◆ WHAT TO DO: Please give the number of lines in the listing that include the word "Gloss", with no other words.

*** Opening of DATA FOR THIS EXERCISE ***

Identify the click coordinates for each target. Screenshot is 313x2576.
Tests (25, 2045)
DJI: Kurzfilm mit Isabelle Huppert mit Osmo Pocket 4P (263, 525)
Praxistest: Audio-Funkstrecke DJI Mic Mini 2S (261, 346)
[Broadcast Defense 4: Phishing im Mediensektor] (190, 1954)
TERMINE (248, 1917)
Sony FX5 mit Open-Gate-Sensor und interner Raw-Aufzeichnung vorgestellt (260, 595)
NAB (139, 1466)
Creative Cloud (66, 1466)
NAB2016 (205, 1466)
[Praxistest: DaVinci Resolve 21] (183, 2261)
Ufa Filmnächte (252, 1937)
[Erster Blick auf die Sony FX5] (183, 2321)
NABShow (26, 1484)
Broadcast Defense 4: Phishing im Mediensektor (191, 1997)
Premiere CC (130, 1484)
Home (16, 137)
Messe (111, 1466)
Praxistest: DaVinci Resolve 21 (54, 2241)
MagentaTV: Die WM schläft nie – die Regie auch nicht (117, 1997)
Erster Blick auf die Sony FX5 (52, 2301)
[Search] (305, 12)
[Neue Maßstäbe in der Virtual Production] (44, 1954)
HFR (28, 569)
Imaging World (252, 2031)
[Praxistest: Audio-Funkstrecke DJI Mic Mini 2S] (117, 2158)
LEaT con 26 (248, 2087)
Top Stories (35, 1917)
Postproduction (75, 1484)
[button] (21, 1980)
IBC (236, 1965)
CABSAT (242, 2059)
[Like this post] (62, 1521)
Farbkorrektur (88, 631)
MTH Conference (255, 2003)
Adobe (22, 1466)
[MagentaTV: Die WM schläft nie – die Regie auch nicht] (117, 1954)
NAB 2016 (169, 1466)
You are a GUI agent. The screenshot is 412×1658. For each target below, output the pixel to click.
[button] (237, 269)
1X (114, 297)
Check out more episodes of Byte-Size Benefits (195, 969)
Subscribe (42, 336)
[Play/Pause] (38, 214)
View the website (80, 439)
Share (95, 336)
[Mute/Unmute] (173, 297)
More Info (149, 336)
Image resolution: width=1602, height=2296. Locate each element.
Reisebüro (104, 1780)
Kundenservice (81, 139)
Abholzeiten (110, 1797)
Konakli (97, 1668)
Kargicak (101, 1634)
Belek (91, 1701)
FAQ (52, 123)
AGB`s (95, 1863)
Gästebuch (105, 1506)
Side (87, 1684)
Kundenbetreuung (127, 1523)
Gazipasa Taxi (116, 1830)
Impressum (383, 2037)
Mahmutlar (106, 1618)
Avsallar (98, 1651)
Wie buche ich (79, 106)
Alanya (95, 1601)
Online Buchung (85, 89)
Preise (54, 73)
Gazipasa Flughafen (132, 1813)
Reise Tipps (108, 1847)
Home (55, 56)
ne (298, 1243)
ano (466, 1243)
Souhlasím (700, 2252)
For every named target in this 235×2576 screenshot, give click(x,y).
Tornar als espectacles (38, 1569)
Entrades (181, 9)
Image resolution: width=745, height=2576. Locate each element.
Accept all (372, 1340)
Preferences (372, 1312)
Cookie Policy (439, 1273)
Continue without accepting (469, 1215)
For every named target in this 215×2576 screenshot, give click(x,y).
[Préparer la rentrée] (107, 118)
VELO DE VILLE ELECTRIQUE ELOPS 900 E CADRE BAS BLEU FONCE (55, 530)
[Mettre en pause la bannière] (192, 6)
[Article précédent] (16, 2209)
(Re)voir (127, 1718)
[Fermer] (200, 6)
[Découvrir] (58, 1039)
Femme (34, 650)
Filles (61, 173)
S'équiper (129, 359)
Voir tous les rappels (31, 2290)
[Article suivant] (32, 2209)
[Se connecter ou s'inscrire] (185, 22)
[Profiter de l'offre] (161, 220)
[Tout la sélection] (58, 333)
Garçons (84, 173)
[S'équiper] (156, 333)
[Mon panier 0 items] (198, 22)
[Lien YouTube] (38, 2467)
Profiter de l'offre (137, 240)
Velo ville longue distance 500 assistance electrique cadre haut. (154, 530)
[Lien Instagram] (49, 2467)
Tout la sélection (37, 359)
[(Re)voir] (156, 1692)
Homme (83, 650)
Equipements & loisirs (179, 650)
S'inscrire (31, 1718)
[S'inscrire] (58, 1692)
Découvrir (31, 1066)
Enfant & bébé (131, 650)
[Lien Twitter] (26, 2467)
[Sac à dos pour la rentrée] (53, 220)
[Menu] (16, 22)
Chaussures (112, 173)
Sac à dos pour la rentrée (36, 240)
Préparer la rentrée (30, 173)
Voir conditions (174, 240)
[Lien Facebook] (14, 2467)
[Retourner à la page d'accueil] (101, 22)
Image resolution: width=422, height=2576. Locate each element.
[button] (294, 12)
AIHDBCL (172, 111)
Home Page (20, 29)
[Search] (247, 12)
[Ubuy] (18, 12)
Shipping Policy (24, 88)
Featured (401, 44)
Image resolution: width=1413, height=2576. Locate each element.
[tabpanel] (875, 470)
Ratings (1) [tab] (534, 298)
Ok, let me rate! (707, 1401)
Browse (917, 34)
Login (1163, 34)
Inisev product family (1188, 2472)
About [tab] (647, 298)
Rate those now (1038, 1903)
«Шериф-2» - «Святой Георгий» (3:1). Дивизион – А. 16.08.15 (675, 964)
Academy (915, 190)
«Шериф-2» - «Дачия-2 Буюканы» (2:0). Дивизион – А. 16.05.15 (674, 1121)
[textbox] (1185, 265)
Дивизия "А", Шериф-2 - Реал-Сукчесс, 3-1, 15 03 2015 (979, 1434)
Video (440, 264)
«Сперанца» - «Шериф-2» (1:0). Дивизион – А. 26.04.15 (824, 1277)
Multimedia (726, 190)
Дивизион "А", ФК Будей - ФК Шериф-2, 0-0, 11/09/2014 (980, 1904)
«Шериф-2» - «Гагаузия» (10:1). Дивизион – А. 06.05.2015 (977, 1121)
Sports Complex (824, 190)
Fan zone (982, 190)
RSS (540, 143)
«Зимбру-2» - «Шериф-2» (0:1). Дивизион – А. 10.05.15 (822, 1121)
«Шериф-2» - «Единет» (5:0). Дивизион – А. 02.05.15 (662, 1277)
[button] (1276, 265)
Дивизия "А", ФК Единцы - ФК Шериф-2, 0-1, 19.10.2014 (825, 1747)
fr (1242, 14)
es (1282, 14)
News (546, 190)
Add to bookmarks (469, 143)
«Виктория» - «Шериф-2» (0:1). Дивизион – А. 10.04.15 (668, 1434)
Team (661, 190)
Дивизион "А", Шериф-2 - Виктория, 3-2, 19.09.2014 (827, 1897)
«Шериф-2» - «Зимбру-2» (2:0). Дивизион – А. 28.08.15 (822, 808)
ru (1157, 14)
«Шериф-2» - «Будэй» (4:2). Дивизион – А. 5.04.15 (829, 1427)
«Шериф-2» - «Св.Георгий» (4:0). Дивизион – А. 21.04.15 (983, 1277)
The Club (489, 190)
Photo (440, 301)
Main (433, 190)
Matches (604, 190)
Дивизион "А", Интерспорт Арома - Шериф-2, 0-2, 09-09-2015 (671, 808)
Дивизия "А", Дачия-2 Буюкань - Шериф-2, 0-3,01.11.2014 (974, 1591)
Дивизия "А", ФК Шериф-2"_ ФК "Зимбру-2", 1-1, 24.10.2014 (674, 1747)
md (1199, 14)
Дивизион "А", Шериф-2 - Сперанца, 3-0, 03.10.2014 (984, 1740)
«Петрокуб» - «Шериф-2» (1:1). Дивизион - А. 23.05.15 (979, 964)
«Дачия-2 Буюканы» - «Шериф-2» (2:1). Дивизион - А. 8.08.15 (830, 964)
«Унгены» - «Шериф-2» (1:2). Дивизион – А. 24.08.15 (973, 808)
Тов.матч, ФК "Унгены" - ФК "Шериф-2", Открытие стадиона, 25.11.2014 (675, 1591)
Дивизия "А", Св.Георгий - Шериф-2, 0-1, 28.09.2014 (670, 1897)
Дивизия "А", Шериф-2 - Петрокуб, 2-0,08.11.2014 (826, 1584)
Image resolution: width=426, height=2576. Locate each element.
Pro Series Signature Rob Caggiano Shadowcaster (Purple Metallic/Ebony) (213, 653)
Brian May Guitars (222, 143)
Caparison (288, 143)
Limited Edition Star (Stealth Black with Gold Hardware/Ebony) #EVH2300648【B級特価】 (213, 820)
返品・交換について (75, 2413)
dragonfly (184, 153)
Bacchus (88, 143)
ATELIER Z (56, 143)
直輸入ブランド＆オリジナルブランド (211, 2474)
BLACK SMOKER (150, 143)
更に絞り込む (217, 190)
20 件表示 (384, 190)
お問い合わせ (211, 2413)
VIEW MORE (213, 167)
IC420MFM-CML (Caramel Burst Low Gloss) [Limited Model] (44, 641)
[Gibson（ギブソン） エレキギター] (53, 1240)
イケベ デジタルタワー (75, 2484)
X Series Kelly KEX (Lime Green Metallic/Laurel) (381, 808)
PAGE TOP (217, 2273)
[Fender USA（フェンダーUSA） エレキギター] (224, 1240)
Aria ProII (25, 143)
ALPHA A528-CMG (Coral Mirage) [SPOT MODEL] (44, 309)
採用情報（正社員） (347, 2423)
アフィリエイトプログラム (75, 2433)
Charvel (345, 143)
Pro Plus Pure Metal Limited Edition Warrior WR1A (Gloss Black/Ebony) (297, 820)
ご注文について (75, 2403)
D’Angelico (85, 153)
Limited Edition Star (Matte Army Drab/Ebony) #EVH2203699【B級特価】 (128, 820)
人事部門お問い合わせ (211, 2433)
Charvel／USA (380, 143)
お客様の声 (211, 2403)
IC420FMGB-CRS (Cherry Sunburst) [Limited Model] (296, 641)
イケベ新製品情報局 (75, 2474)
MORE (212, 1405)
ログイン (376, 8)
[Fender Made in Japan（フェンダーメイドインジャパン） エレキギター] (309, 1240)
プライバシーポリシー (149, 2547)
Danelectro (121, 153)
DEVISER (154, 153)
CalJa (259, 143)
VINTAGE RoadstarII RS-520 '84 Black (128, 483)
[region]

*** Close of DATA FOR THIS EXERCISE ***

◆ THE ANSWER: 2